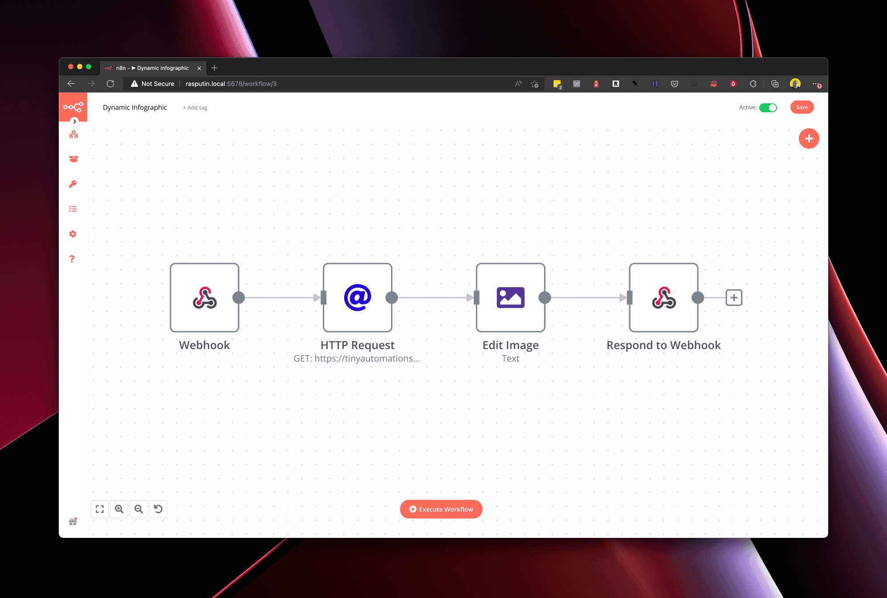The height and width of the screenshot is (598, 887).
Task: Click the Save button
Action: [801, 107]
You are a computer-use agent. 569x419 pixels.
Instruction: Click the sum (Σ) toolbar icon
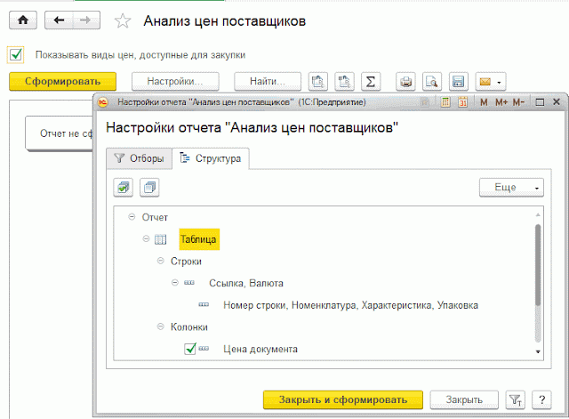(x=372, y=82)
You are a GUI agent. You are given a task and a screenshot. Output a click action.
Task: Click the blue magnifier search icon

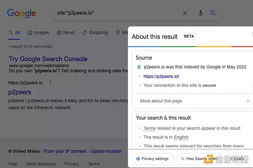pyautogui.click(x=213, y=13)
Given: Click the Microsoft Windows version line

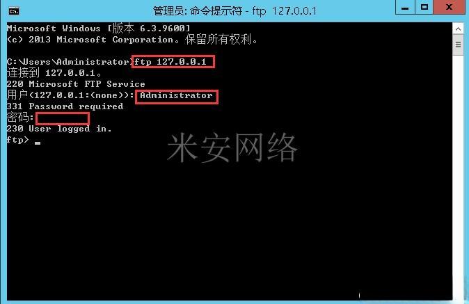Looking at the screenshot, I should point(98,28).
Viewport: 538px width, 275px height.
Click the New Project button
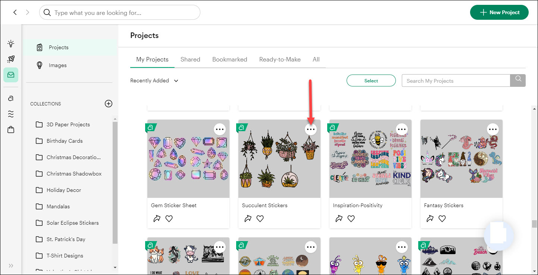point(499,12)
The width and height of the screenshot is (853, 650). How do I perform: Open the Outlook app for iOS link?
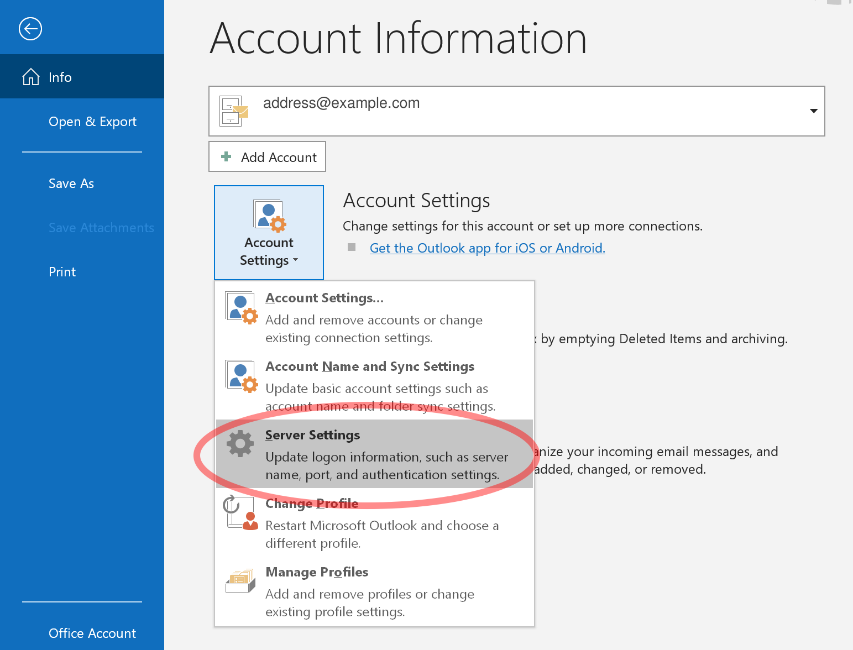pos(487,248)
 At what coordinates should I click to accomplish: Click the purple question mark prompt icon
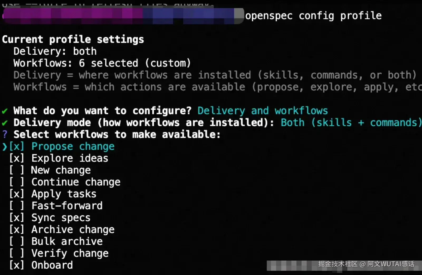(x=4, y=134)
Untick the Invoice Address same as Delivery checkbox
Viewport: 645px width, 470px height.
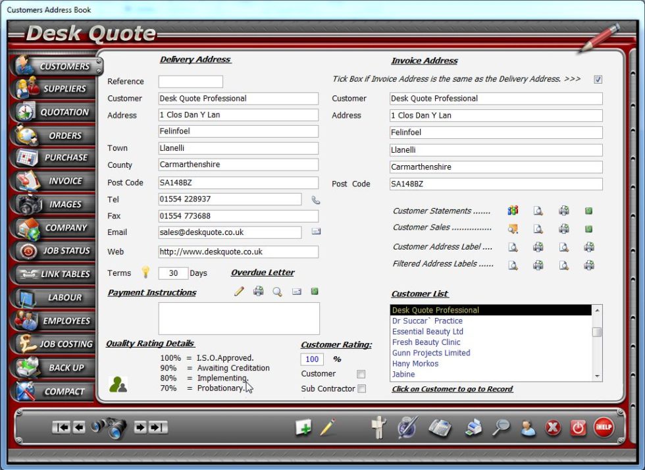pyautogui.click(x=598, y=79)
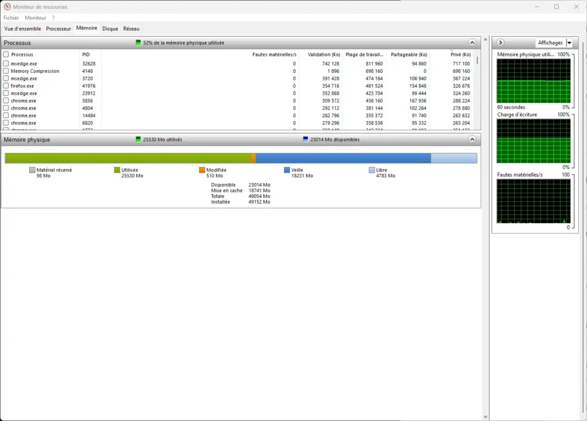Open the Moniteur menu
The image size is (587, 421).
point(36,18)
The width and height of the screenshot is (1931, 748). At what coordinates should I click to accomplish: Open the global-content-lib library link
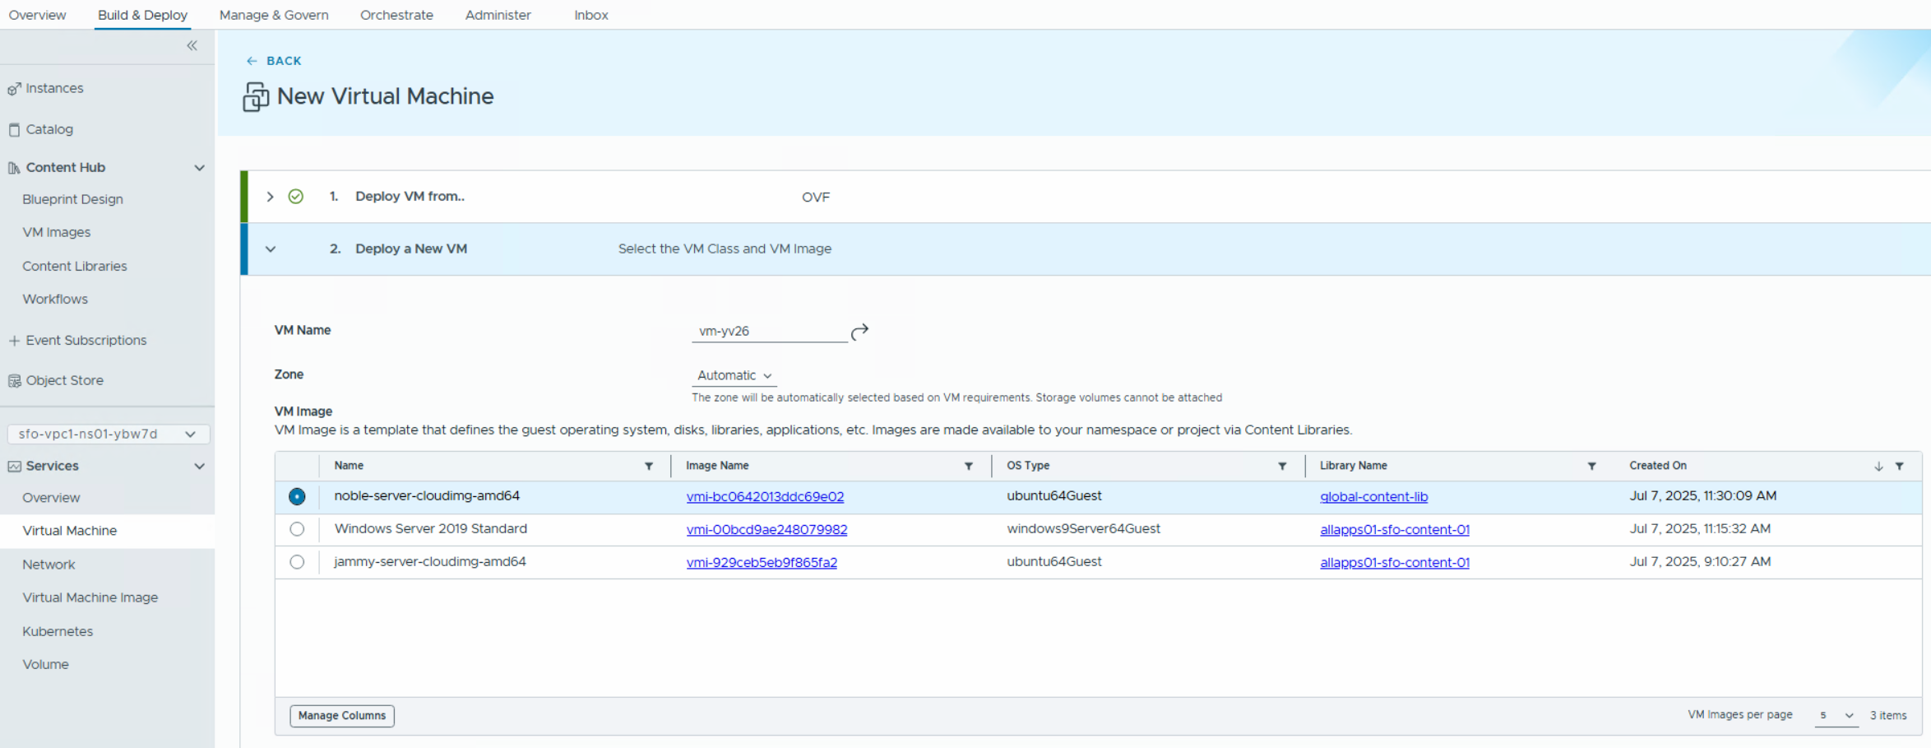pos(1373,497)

**********

▶ [Given exercise]: Write out every one of the lines above word for word, leaving out the pictures.

▶ [Task answer]:
The height and width of the screenshot is (598, 887).
Task: Click the Save button
Action: [801, 107]
You are a computer-use agent. 569x419 pixels.
Instruction: Click the sum (Σ) toolbar icon
(x=372, y=82)
You are a GUI agent. You are given a task and a screenshot. Output a click action.
Task: Click the blue magnifier search icon

pyautogui.click(x=213, y=13)
Given: Click the Microsoft Windows version line

Looking at the screenshot, I should point(98,28).
Viewport: 538px width, 275px height.
Click the New Project button
point(499,12)
The width and height of the screenshot is (853, 650). How do I perform: Open the Outlook app for iOS link?
pos(487,248)
 At what coordinates should I click to accomplish: Click the purple question mark prompt icon
(x=4, y=134)
Untick the Invoice Address same as Delivery checkbox
Viewport: 645px width, 470px height.
pyautogui.click(x=598, y=79)
Open the Moniteur menu
The image size is (587, 421).
point(36,18)
The width and height of the screenshot is (1931, 748). At what coordinates should I click to accomplish: Open the global-content-lib library link
pos(1373,497)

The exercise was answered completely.